Jehonatan zegt tot de jongen die zijn spullen draagt: ga mee, laten we oversteken naar de wachtpost van deze voorhuidjes, misschien zal de Ene iets voor ons doen,- want voor de Ene is er geen belemmering om te redden, door veel of door weinig!
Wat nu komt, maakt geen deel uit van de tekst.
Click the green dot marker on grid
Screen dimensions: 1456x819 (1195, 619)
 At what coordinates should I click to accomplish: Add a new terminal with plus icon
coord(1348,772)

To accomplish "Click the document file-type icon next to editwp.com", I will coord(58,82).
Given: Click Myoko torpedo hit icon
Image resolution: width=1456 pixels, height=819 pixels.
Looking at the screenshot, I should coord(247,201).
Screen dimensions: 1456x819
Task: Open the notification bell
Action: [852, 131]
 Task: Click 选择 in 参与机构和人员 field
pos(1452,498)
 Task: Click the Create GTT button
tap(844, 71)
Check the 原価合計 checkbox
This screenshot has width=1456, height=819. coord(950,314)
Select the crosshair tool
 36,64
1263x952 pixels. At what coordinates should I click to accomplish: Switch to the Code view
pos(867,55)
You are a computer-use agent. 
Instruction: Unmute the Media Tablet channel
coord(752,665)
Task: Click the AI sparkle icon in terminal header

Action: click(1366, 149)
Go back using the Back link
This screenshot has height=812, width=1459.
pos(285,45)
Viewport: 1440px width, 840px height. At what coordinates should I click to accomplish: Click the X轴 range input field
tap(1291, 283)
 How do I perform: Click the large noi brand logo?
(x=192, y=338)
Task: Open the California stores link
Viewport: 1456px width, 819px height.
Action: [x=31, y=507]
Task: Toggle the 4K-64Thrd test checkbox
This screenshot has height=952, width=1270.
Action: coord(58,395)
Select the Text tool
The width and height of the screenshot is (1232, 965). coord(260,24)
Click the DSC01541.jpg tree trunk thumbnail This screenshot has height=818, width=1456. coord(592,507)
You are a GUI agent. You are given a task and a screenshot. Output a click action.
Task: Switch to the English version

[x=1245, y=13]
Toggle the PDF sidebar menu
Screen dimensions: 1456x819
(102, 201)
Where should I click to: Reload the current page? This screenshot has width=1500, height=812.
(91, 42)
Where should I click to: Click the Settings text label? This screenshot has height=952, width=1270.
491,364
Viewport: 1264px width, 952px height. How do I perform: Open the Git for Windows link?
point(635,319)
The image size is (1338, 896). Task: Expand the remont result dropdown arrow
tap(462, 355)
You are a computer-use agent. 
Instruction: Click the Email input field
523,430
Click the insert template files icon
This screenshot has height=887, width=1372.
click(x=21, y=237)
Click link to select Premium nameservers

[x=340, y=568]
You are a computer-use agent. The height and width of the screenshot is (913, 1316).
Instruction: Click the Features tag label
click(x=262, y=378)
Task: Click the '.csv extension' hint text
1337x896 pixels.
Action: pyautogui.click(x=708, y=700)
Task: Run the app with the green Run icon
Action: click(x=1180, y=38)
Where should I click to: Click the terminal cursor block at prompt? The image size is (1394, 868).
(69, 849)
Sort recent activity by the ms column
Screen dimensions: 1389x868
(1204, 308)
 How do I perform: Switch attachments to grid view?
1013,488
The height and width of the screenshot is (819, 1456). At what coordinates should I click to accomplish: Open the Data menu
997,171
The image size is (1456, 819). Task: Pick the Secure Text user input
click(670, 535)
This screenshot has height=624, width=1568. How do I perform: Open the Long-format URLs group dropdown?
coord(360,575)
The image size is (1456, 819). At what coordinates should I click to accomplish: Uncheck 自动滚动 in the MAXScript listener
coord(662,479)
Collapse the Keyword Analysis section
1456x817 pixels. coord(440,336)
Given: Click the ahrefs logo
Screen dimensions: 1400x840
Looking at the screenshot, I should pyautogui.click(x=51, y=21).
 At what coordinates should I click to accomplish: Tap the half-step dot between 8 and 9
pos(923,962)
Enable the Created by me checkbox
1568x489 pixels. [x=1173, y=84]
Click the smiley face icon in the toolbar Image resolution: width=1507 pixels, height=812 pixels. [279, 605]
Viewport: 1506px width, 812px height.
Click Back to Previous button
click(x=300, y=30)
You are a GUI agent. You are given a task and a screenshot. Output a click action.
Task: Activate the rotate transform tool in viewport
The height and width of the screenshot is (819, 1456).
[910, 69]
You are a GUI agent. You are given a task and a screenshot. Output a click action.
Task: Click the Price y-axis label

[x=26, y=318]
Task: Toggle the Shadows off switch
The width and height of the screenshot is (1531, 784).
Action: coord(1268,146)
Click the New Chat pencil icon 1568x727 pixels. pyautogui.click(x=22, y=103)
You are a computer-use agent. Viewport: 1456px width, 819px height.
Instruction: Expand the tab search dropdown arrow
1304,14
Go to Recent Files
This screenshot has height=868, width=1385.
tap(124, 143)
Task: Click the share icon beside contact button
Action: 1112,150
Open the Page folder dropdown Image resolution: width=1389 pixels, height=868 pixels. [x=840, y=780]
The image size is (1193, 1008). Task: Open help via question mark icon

De drager van zijn spullen zegt tot hem: doe alles waartoe je hart zich neigt; zie, ik ben met je, ik volg jouw hart! ••
8
Jehonatan zegt: zie, wij steken nu over naar die mannen,- en we onthullen ons aan hen;
9
als het zo is dat ze tot ons zeggen: sta stil totdat we jullie bereikt hebben!- dan zullen we blijven staan op onze plek beneden en niet naar hen opklimmen;
10
maar als het zo gaat dat ze zeggen: klimt op, naar ons hierboven!, dan zullen we opklimmen, want dan heeft de Ene hen in onze hand gegeven; en dit zal ons het teken zijn!
11
Dan onthullen zij tweeën zich aan de wachtpost van de Filistijnen; de Filistijnen zeggen: ziedaar!, Ivriem –overstekers– die uittijgen uit de holen waarin ze zich verscholen hadden!
12
De mannen van de wachtpost antwoorden Jonatan en de drager van zijn spullen en zeggen: klimt naar ons op, dan laten we jullie een woordje wéten!- • en Jonatan zegt tot de drager van zijn spullen: klim op, achter mij aan, want de Ene heeft hen in Israëls hand gegeven!
13
Dan klimt Jonatan op zijn handen en voeten omhoog met de drager van zijn spullen achter zich aan; bij de verschijning van Jonatan vallen ze neer, en de drager van zijn spullen achter hem aan geeft de doodsteek.
14
Zo komt de eerste slag tot stand die Jonatan, met de drager van zijn spullen, heeft geslagen: zo’n twintig man,- op ongeveer een halve vore van een ploegveld.
15
En er ontstaat een beven in het legerkamp, op het veld en in heel de manschap,- de wachtpost en de verderfploeg hebben gebeefd, ook zij; ook de aarde siddert, het wordt tot een godsgrote beving.